Le tourisme durable face au changement climatique
Début octobre, Sylvie Duffrene, chargée d’une mission sur le développement durable du tourisme en Île de France, a assisté à Davos (Suisse) à la conférence internationale « tourisme et changement climatique », organisée par l’Organisation Mondiale du Tourisme (OMT) avec le Programme des Nations Unies pour l'environnement (PNUE).
Au total, pas moins de 600 participants d'une centaine de pays, pour la plupart des professionnels du secteur.
Fruit de ces échanges, deux axes ont émergé : adapter les destinations au changement climatique et atténuer les propres impacts du secteur sur le phénomène.
Les petites îles voient la mer grignoter la terre, les stations de ski manquent de neige naturelle sur les pistes, et la grande barrière de corail australienne est en piètre état. Loin des discours, les professionnels sont face à des réalités environnementales qui sont aussi, en particulier pour eux, des réalités économiques. Le secteur est donc l’un des premiers touchés très directement par le réchauffement de la planète. Il est urgent qu’il s’adapte à cette nouvelle donne.
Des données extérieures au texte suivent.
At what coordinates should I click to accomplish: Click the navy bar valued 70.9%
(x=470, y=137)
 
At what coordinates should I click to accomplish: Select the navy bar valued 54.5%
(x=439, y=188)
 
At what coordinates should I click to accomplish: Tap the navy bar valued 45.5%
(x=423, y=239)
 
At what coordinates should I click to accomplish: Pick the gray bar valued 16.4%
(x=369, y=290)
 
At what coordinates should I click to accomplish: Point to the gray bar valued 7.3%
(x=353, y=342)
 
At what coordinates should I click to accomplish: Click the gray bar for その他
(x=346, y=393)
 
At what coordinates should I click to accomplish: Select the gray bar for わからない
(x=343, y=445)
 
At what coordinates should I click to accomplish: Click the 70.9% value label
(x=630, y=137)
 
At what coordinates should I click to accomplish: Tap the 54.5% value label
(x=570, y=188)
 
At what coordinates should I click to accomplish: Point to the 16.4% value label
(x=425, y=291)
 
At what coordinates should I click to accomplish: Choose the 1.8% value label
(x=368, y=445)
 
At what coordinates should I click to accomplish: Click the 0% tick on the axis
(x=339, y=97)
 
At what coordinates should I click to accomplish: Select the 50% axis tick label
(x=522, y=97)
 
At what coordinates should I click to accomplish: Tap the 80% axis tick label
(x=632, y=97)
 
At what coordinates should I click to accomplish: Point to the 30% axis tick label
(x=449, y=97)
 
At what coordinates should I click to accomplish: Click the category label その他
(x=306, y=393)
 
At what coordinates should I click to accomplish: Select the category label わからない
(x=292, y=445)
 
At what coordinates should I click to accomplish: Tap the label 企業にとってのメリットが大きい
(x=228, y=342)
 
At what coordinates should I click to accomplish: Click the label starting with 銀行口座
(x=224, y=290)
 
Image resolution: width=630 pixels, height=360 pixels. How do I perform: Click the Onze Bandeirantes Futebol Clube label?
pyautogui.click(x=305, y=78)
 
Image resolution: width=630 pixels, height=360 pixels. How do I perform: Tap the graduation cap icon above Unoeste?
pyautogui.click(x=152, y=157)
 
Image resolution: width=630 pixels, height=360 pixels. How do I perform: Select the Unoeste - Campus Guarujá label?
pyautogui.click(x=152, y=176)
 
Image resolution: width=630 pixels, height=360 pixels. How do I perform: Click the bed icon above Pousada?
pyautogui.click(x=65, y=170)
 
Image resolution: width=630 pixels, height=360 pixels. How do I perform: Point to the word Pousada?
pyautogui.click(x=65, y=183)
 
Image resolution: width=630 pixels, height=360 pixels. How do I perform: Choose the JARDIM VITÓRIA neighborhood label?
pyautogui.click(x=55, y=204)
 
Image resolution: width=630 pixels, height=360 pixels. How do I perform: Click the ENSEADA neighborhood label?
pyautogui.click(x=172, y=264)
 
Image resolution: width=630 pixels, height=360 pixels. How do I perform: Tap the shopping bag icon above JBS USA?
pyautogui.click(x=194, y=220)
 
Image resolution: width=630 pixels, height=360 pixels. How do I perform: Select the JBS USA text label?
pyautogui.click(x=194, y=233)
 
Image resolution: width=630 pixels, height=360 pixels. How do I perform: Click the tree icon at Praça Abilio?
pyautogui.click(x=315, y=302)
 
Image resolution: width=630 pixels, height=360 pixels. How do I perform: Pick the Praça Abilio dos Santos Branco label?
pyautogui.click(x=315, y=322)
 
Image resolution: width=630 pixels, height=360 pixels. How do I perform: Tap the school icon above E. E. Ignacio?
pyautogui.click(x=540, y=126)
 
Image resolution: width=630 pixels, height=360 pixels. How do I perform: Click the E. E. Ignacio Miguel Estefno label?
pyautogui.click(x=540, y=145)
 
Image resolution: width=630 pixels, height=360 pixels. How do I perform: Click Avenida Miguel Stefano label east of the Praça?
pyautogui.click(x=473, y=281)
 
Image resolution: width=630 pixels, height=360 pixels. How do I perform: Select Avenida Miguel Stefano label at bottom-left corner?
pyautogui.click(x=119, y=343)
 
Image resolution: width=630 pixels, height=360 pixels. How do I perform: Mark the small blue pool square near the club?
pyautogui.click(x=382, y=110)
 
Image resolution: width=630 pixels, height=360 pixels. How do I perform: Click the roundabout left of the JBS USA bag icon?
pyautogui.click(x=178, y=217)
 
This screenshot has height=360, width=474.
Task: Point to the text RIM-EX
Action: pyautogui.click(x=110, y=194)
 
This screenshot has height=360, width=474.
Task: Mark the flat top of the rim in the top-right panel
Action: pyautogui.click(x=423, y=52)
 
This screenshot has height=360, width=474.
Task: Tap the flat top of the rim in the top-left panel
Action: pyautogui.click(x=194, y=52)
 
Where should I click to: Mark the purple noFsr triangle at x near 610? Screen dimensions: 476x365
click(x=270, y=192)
Selon l'OMT, environ 842 millions de voyages ont été effectués dans le monde l'an dernier et le nombre de voyages internationaux devrait atteindre 1,5 milliard en 2020. Les transports, le logement et d'autres activités touristiques comptent pour 4 à 6% du total des émissions de gaz à effet de serre. Près de trois-quarts des émissions de gaz à effet de serre produits par le tourisme proviennent des transports (40% des transports aériens et 32% des automobiles) et 21% du logement. La croissance continue du secteur pourrait conduire à une augmentation de 150% de ses émissions de gaz dans les 30 prochaines années.
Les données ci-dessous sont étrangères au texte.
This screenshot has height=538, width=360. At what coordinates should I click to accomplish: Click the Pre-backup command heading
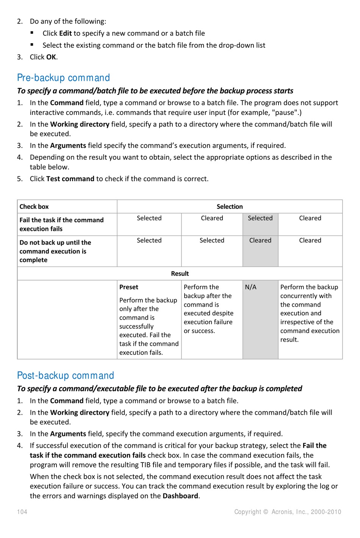[x=63, y=78]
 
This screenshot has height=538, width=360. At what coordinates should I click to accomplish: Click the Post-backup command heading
[x=66, y=375]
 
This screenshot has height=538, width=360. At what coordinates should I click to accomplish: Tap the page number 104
[x=22, y=512]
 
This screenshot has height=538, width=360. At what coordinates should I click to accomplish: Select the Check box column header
[x=34, y=207]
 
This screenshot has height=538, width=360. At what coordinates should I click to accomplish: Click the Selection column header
[x=230, y=207]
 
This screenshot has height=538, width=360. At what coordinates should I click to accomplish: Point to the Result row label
[x=180, y=273]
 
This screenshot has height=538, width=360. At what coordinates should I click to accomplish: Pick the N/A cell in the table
[x=250, y=287]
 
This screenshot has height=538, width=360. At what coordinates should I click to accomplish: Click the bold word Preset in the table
[x=129, y=287]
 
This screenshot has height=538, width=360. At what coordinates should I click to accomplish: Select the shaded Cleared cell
[x=260, y=240]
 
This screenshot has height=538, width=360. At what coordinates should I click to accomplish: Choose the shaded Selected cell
[x=260, y=218]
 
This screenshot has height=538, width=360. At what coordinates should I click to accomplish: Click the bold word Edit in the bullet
[x=65, y=33]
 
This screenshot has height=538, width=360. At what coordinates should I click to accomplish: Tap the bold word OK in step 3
[x=51, y=57]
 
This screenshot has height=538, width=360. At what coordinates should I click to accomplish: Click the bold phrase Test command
[x=70, y=179]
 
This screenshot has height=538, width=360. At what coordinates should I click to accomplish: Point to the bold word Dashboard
[x=180, y=496]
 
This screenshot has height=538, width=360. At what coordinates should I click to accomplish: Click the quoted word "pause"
[x=285, y=113]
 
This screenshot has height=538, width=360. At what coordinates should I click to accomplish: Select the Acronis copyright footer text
[x=288, y=512]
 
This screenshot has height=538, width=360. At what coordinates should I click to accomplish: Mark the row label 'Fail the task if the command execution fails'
[x=61, y=224]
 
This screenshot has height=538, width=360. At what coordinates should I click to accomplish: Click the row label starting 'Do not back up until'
[x=55, y=251]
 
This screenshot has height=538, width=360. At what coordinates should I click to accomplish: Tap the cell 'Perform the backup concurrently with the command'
[x=310, y=313]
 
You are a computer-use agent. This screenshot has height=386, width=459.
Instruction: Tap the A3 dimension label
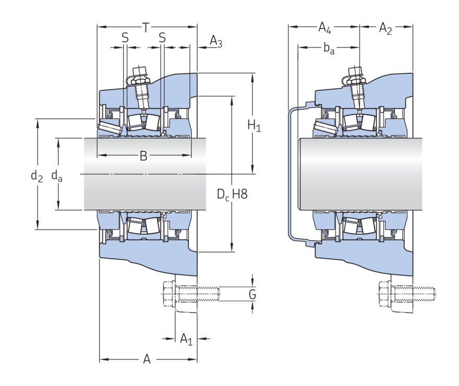216,42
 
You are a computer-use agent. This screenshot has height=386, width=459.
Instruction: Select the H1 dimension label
254,126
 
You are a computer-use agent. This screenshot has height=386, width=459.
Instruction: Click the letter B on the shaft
143,155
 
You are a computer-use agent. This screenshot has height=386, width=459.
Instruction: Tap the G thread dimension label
252,295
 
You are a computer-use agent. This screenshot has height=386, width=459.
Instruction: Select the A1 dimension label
186,340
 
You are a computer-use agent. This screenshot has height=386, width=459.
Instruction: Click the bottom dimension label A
147,359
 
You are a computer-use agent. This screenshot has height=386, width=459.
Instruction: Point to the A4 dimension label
325,27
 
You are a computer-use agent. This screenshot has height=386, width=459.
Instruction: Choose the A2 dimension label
385,28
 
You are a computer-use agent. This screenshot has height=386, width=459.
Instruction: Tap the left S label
125,38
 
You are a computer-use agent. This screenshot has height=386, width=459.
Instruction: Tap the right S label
162,38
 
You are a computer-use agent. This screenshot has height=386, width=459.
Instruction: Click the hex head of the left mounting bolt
168,295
Le secteur touristique est donc aussi fortement émetteur de carbone. Il se doit d’atténuer son propre impact.
Au cours de la conférence, le secteur touristique a donc fixé ses priorités pour agir :
- limiter ses émissions de gaz à effet de serre (GES),
- adapter les entreprises et les destinations touristiques à la modification des régimes climatiques ;
- appliquer les techniques existantes et nouvelles pour améliorer le rendement énergétique ;
- se procurer des ressources financières pour aider les régions et pays pauvres, dont la plupart dépendent en grande partie des recettes touristiques.
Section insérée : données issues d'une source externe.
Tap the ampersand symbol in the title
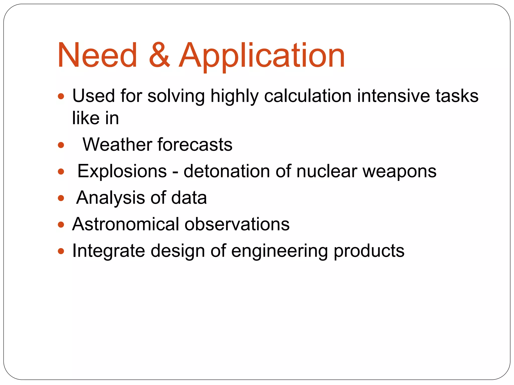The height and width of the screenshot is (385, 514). tap(159, 55)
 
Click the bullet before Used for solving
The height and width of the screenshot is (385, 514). tap(61, 96)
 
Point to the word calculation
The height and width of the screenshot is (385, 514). tap(308, 96)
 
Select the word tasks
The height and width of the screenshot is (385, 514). tap(457, 96)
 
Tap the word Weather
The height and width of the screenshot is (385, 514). tap(117, 145)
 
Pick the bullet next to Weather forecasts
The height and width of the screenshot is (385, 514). tap(61, 145)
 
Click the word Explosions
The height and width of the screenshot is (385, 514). tap(122, 171)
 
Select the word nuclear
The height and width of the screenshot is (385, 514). tap(327, 171)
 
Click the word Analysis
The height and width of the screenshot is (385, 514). tap(110, 198)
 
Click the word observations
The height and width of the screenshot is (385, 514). tap(237, 224)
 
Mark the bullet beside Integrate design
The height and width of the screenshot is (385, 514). tap(61, 251)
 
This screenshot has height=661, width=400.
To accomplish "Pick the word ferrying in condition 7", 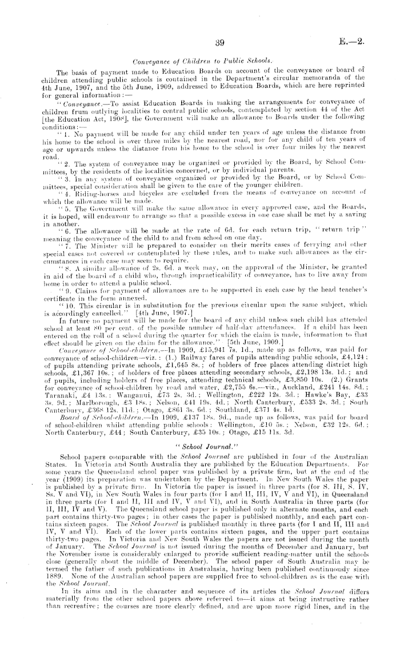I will coord(319,236).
La Déclaration de Davos présentée en clôture souligne que « dans le cadre en pleine évolution des Nations Unies, le secteur du tourisme doit réagir rapidement à la modification du climat s’il veut connaître une croissance durable ».
Pour Sylvie Duffrene, les difficultés pointées au plan international - la multiplicité des acteurs dans le secteur du tourisme, le manque de leadership pour un développement durable, la diversité des formes de tourisme en cause (tourisme vert bien sûr, mais aussi historique, architectural, culturel..), la transversalité des questions soulevées - se retrouvent au plan régional. Les priorités fixées dans ce cadre peuvent se décliner (en les adaptant) régionalement. L’urgence d’agir est bien la même à tous les niveaux (local, national, international).